The trials allowed the team to explore issues such as trust in the vehicle, whether people experienced nausea (mostly they did not), and whether they were happy sharing with strangers (in these particular circumstances they were). Post-trial statistical analysis found a link between both the speed of the vehicle and the way people were facing, with their levels of trust. This suggests that these will be important factors to consider in future trials, and any eventual deployment. Much of the other data collected during the trial was technical in nature and will appear in technical reports and publications from the project.

Use cases

Following on from the discussion of ‘business cases’ in the earlier blog, the user research has now started engagement activity at potential Capri deployment sites. For example, the research team has been quizzing existing travellers at an airport, and a university campus (located on the edge of an urban centre) about how they would want such a service to operate, and if they would use it. As in earlier activities, this was an opportunity to think about ‘trust’ in driverless vehicles – acknowledged to be a key factor in their adoption. Through questionnaires deployed in both locations, people were asked to rate their current level of trust in an autonomous Pod being able to respond to events – on a scale 0 (no trust) to 10 (complete trust). The results showed more trust at the airport location than the university, but in both locations more people trusted the vehicle than did not. Only a few people at each location had no trust at all! There was also a readiness to use a shuttle at both sites, with 61% of those at the university, and almost 90% of those at the airport saying they would use a driverless shuttle to make their current journey.

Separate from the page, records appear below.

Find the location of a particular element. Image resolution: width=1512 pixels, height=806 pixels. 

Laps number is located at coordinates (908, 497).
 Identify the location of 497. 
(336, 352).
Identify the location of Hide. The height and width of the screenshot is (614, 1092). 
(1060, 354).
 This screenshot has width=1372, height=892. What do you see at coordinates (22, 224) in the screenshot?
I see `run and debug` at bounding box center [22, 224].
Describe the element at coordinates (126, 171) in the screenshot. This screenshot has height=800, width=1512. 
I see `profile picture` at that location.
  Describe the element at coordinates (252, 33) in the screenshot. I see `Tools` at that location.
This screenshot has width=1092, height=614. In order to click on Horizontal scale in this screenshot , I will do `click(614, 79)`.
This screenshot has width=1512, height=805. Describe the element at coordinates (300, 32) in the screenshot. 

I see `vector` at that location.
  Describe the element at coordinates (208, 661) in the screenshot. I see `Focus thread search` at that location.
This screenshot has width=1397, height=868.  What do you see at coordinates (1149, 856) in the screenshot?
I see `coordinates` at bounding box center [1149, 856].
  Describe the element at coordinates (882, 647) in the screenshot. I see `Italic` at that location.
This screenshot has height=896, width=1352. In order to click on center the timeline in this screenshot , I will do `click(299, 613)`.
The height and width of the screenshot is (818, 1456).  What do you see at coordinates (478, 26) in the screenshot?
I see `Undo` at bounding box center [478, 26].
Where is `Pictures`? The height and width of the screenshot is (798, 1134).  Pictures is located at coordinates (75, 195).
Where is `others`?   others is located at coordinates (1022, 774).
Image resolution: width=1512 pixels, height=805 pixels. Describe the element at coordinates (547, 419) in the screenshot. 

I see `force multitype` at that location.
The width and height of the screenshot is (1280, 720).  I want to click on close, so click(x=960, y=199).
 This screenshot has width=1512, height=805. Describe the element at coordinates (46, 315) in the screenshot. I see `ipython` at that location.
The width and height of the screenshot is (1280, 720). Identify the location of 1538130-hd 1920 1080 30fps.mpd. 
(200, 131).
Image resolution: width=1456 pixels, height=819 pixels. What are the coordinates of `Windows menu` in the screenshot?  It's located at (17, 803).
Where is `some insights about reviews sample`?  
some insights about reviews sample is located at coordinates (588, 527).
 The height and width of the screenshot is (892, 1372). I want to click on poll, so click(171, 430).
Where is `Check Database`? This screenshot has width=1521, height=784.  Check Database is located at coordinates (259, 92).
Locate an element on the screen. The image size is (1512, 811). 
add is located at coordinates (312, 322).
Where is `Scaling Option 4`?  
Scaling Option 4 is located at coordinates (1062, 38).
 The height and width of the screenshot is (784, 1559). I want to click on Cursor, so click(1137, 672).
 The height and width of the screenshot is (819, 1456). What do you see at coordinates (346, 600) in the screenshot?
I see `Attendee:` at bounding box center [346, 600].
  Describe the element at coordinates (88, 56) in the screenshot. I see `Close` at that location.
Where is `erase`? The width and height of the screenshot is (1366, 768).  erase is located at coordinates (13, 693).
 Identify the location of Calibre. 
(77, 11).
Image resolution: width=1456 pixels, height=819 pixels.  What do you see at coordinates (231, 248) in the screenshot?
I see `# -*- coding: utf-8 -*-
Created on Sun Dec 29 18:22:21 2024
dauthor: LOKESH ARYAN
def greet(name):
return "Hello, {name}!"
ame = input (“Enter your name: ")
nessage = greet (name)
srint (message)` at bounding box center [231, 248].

The questionnaires also allowed the project to ask people again about the features and functions of a shuttle service. The most important request here was ‘sufficient space’; that vehicles would be big enough for a group or family. The second most important factor was that the vehicles would feature screens that would allow you to explore information pertinent to your destination (e.g. check-in details, train times).

Future research to help refine understanding of public acceptance of shuttles

Our research to date with members of the public has provided a wealth of data, which is beginning to shape how an autonomous pod-based shuttle service might provide mobility in and around a site like an airport. It has also provided a broader vision of how a future driverless pod-based mobility service might evolve. However, there are still questions that need further exploration. In areas such as how the service will operate, will it be ‘good value’, and what is it about a pod shuttle that might be different to travel in other types of (autonomous) vehicle. Another important topic to get more feedback on will be how shuttle might interact with other people in the same space – will they just stop if someone walks in front, for example?

These questions and many other issues that emerge from our research to date will help inform the remaining CAPRI activities, including further public trials of live vehicles, as well as contributing to wider understanding of the acceptability of autonomous vehicles.

We look forward to sharing full results from this ongoing work with the wider public in 2020.